Heinlein was story, adventure, politics, action. My favorite of his was Glory Road, an unabashed tribute to swords and swashbuckling on foreign planets in the vein of John Carter, but I was also freaked out by the parasitical brain worms of the Puppet Masters, confused but intrigued by the patriotic, slightly fascist future state of Starship Troopers, bemused and confused and excited by the weird sexual politics of Stranger In A Strange Land and Time Enough for Love.
Asimov was ideas, millions of them, based on physics, psychology, speculation: what if a civilization had never seen the stars? ("Nightfall.") What if social science became so powerful it could predict the future? (Foundation.) What if Asimov could actually write as well as he could think?
And Bradbury was people. Kids in a long-gone Midwestern town (based on a town not far from where I write), firemen who reluctantly burned books, and of course astronauts, travelers, people who went to other planets only to find themselves. That is, in fact, the ending of my favorite Ray Bradbury story, "The Million Year Picnic," the last story in The Martian Chronicles. A family from Earth arrives on Mars, after a nuclear war has wiped out life here. The Dad offers the kids a chance to see Martians; the story ends as the family looks into a canal, seeing their own reflection in the water, and the Dad says [something like]: "There they are. Now we are the Martians."
Bradbury's message was that of Buckaroo Banzai: Where ever you go, there you are. His characters were not Heinlein's steely-eyed adventurers and enlightened beings, or Asimov's two-dimensional mouthpieces. He wrote about real people in far away places and times, and with him it was always easiest to see how these strange books with rockets on the covers weren't really about anything but us, all of us, staring at our reflections in very strange places.
I never encountered Heinlein, who died in 1988, but I met Isaac Asimov at the World Science Fiction convention in 1980 — he was garrulous and loud and liked to French-kiss young women he had just met — and I got to talk to Bradbury, when my high school English teacher arranged to get him on the phone to talk to us. (I realize now how generous this was of him.) I remember trying to be clever and embarrassing myself with my enthusiasm and my eagerness to show him how much I knew and loved his books; and how gracious he was, and forgiving, in response.

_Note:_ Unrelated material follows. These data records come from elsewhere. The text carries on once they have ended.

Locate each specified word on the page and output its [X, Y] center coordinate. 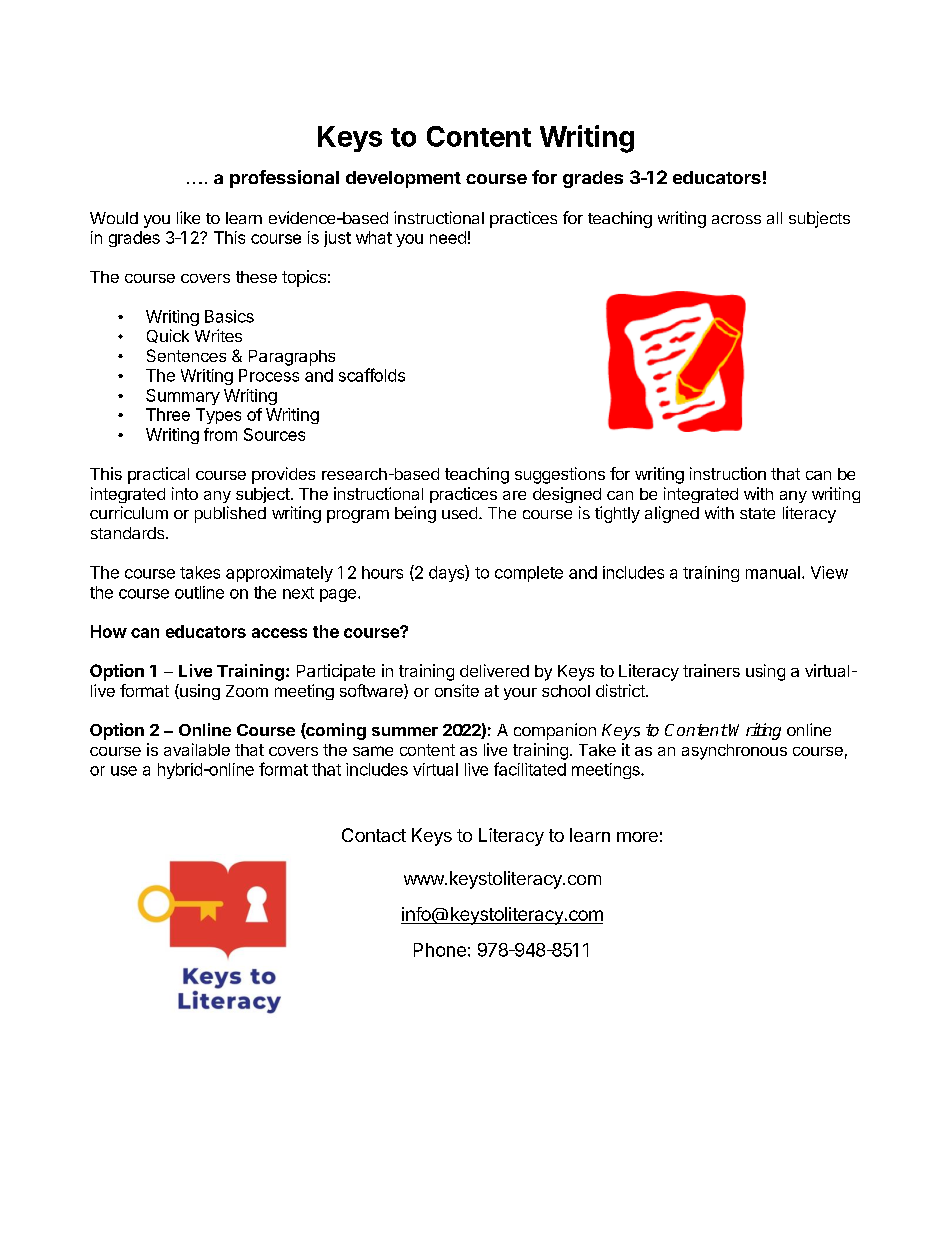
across [736, 219]
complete [529, 574]
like [188, 217]
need [448, 237]
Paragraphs [292, 358]
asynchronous [734, 752]
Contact [374, 835]
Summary [183, 397]
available [197, 749]
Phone [440, 950]
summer [405, 731]
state [757, 513]
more [637, 837]
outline [199, 592]
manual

Now they are all gone. Now young people who are now as I was then are growing up with JK Rowling and Neil Gaiman and others (most of whom, I'm sure, I don't know about, as I have moved on to adultish things) and someday — far away may that day be! — when these children grow up, they will read the obits of those men and women and feel as sad and bereft as I do now. Because it is these writers who mapped where to find — to pay tribute to another lost icon of my childhood — where the wild things truly are. The wild things are right here, and they have been all along.